| WORK REQUIRED |
Return every line of the data below, exactly.

☆ ☆ ☆ ☆ ☆ ☆ ☆

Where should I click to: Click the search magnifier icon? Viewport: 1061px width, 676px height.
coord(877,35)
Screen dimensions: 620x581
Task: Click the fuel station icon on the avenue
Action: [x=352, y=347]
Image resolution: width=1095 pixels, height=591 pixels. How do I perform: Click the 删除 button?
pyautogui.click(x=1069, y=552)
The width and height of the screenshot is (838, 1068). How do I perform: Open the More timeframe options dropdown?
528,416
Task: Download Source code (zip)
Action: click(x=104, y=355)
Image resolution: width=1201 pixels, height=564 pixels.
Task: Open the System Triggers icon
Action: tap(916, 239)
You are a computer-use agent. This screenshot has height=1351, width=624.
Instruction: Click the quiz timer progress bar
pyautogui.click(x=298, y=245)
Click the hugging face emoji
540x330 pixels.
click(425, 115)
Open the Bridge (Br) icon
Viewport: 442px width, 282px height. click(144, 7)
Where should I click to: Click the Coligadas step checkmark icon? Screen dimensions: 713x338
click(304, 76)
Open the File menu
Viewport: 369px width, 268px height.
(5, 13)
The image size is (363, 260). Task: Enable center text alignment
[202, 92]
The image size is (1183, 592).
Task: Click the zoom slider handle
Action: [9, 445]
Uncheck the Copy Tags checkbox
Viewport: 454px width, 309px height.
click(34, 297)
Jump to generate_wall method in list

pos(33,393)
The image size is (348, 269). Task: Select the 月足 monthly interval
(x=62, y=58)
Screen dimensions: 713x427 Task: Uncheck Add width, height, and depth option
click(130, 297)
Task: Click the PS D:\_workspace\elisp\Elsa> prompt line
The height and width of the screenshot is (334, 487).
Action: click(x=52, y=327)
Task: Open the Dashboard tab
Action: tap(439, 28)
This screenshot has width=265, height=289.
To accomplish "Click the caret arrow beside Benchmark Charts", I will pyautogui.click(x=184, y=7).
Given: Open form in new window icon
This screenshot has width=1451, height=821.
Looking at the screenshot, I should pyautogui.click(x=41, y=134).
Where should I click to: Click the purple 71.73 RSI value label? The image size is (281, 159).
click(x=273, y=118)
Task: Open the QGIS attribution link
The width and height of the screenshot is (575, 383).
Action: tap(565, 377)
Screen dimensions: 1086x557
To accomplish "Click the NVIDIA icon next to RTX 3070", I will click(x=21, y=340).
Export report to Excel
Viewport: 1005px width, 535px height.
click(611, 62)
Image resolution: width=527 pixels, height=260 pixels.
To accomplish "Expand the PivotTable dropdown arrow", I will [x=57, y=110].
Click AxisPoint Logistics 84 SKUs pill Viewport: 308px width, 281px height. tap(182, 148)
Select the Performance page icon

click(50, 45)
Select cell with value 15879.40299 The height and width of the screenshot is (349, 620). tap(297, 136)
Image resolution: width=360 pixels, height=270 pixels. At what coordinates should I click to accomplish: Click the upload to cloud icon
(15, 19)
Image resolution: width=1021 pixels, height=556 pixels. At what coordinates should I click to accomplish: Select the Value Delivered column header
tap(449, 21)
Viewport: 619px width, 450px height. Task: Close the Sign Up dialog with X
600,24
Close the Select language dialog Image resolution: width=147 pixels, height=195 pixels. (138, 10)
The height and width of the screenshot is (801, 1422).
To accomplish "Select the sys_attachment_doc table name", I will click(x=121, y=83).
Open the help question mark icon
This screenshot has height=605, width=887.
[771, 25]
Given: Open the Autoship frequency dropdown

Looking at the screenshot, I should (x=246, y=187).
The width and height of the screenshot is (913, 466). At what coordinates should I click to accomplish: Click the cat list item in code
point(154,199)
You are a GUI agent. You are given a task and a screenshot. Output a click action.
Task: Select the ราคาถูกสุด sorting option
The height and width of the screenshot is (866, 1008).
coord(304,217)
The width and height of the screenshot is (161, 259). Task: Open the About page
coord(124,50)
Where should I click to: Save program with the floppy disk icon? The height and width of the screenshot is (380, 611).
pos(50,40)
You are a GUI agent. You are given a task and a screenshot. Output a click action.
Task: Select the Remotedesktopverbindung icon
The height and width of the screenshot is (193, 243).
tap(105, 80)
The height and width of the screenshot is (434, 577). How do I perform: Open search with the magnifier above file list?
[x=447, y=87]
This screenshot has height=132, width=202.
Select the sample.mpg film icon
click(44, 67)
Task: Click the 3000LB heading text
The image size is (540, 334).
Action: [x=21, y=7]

☆ ☆ ☆ ☆ ☆ ☆ ☆

| ANSWER TO THE EXERCISE |
Where should I click to: Click the search magnifier icon? Viewport: 1061px width, 676px height.
coord(877,35)
Screen dimensions: 620x581
Task: Click the fuel station icon on the avenue
Action: [x=352, y=347]
Image resolution: width=1095 pixels, height=591 pixels. How do I perform: Click the 删除 button?
pyautogui.click(x=1069, y=552)
The width and height of the screenshot is (838, 1068). How do I perform: Open the More timeframe options dropdown?
528,416
Task: Download Source code (zip)
Action: click(x=104, y=355)
Image resolution: width=1201 pixels, height=564 pixels.
Task: Open the System Triggers icon
Action: tap(916, 239)
You are a computer-use agent. This screenshot has height=1351, width=624.
Instruction: Click the quiz timer progress bar
pyautogui.click(x=298, y=245)
Click the hugging face emoji
540x330 pixels.
click(425, 115)
Open the Bridge (Br) icon
Viewport: 442px width, 282px height. click(144, 7)
Where should I click to: Click the Coligadas step checkmark icon? Screen dimensions: 713x338
click(304, 76)
Open the File menu
Viewport: 369px width, 268px height.
(5, 13)
The image size is (363, 260). Task: Enable center text alignment
[202, 92]
The image size is (1183, 592).
Task: Click the zoom slider handle
Action: [9, 445]
Uncheck the Copy Tags checkbox
Viewport: 454px width, 309px height.
click(34, 297)
Jump to generate_wall method in list

pos(33,393)
The image size is (348, 269). Task: Select the 月足 monthly interval
(x=62, y=58)
Screen dimensions: 713x427 Task: Uncheck Add width, height, and depth option
click(130, 297)
Task: Click the PS D:\_workspace\elisp\Elsa> prompt line
The height and width of the screenshot is (334, 487).
Action: click(x=52, y=327)
Task: Open the Dashboard tab
Action: tap(439, 28)
This screenshot has width=265, height=289.
To accomplish "Click the caret arrow beside Benchmark Charts", I will pyautogui.click(x=184, y=7).
Given: Open form in new window icon
This screenshot has width=1451, height=821.
Looking at the screenshot, I should pyautogui.click(x=41, y=134).
Where should I click to: Click the purple 71.73 RSI value label? The image size is (281, 159).
click(x=273, y=118)
Task: Open the QGIS attribution link
The width and height of the screenshot is (575, 383).
Action: tap(565, 377)
Screen dimensions: 1086x557
To accomplish "Click the NVIDIA icon next to RTX 3070", I will click(x=21, y=340).
Export report to Excel
Viewport: 1005px width, 535px height.
click(611, 62)
Image resolution: width=527 pixels, height=260 pixels.
To accomplish "Expand the PivotTable dropdown arrow", I will [x=57, y=110].
Click AxisPoint Logistics 84 SKUs pill Viewport: 308px width, 281px height. tap(182, 148)
Select the Performance page icon

click(50, 45)
Select cell with value 15879.40299 The height and width of the screenshot is (349, 620). tap(297, 136)
Image resolution: width=360 pixels, height=270 pixels. At what coordinates should I click to accomplish: Click the upload to cloud icon
(15, 19)
Image resolution: width=1021 pixels, height=556 pixels. At what coordinates should I click to accomplish: Select the Value Delivered column header
tap(449, 21)
Viewport: 619px width, 450px height. Task: Close the Sign Up dialog with X
600,24
Close the Select language dialog Image resolution: width=147 pixels, height=195 pixels. (138, 10)
The height and width of the screenshot is (801, 1422).
To accomplish "Select the sys_attachment_doc table name", I will click(x=121, y=83).
Open the help question mark icon
This screenshot has height=605, width=887.
[771, 25]
Given: Open the Autoship frequency dropdown

Looking at the screenshot, I should (x=246, y=187).
The width and height of the screenshot is (913, 466). At what coordinates should I click to accomplish: Click the cat list item in code
point(154,199)
You are a GUI agent. You are given a task and a screenshot. Output a click action.
Task: Select the ราคาถูกสุด sorting option
The height and width of the screenshot is (866, 1008).
coord(304,217)
The width and height of the screenshot is (161, 259). Task: Open the About page
coord(124,50)
Where should I click to: Save program with the floppy disk icon? The height and width of the screenshot is (380, 611).
pos(50,40)
You are a GUI agent. You are given a task and a screenshot. Output a click action.
Task: Select the Remotedesktopverbindung icon
The height and width of the screenshot is (193, 243).
tap(105, 80)
The height and width of the screenshot is (434, 577). How do I perform: Open search with the magnifier above file list?
[x=447, y=87]
This screenshot has height=132, width=202.
Select the sample.mpg film icon
click(44, 67)
Task: Click the 3000LB heading text
The image size is (540, 334).
Action: [x=21, y=7]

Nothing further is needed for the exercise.